Brooks entered UK Q School in 2018, winning a two-year Tour Card on the fourth & final day, by defeating John Goldie 5–1 in the final round.

His first major run in professional darts came in late June 2018, when he made the quarter-finals of Players Championship 16 in Barnsley, only to be knocked out by eventual winner Ian White.

After losing his two-year Tour Card at the end of 2019, he won it straight back on 17 January 2020 by beating Damon Heta 5–3 in the play-off match at Q School. Brooks reached the final of the 2020 PDC World Youth Championship; where took on Joe Davis on 29 November 2020, and won the match in a last-leg decider, qualifying him for the 2021 PDC World Darts Championship. In his debut he faced Dutchman Dirk van Duijvenbode and led 2-0 on sets, but eventually lost 2-3 and exited in the first round.

In 2021 he continued with his Tour card, appearing on 2021 UK Open, where he was seeded in the second round, but lost to Martin Atkins.

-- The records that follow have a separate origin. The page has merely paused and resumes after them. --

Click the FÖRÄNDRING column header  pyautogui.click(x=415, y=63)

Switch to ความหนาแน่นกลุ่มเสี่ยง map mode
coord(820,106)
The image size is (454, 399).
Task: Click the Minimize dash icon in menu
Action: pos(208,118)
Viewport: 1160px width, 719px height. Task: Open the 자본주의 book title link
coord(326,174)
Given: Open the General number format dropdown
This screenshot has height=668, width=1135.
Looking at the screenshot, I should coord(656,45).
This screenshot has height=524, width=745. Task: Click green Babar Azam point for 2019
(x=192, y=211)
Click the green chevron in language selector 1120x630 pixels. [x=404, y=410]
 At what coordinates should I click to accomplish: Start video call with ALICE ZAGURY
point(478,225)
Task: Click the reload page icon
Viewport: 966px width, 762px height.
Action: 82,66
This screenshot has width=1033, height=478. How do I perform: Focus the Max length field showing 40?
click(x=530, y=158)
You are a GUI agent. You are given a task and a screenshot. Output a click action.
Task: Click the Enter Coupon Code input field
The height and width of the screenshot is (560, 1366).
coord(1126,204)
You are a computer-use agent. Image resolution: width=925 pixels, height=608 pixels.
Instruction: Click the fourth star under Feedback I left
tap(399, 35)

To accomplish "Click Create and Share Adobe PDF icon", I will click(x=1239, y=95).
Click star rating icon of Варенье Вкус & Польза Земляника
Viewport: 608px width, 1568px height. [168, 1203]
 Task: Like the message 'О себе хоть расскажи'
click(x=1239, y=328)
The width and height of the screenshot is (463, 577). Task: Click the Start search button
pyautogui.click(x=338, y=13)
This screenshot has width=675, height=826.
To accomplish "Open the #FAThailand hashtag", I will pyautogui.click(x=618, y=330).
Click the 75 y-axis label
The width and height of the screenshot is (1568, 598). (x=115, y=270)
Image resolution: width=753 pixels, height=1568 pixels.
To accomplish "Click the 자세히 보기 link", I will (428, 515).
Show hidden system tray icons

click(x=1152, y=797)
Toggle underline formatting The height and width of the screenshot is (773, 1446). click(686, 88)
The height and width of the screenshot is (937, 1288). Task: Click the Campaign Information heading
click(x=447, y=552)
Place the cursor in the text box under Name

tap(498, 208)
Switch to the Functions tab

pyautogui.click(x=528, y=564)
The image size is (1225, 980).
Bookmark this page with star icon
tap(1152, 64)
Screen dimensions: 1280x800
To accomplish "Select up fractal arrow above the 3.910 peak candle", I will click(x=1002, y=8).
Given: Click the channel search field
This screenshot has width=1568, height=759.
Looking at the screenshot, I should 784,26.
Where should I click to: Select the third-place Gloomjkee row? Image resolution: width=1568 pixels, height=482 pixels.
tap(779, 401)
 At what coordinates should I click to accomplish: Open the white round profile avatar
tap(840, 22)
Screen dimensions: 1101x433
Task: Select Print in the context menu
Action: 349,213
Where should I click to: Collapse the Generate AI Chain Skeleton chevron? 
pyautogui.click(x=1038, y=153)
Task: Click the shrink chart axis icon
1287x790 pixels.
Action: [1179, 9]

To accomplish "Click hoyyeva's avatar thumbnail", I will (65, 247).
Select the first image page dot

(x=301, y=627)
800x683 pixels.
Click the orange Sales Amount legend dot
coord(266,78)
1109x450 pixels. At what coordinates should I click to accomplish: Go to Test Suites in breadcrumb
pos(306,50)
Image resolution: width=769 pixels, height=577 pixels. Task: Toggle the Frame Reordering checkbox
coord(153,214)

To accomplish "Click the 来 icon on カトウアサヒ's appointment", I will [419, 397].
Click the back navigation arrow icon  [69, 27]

He was unable to qualify for other major tournaments during the year, but as a reigning Youth World Champion he had his spot at 2021 Grand Slam of Darts. In Group B ha faced Jonny Clayton, Mervyn King and Rusty-Jake Rodriguez. Brooks won his first match against King 5-1, losing the second one with Clayton 3-5. After winning 5-3 over Rodriguez in the last match, he secured the second spot in the group and qualified for the second round. There he faced Gerwyn Price, at that time the world number one. The match was close, Price won 10-8 and eliminated Brooks.

Brooks qualified for his second PDC World darts Championship in a row via PDC UK Development Tour, where he was placed 1st in the overall ranking. In the first round he played Scottish William Borland. The match went to the deciding fifth leg of the fifth set. Borland hit a 9 darter in the deciding leg and eliminated Brooks 2-3 on sets.
After the second year of his Tour card, Brooks placed 70th in the PDC Order of Merit, technically losing his Tour card for the second time. Due to his 1st spot in the UK Development Tour Order of Merit, he immediately renewed the Tour card for two more seasons.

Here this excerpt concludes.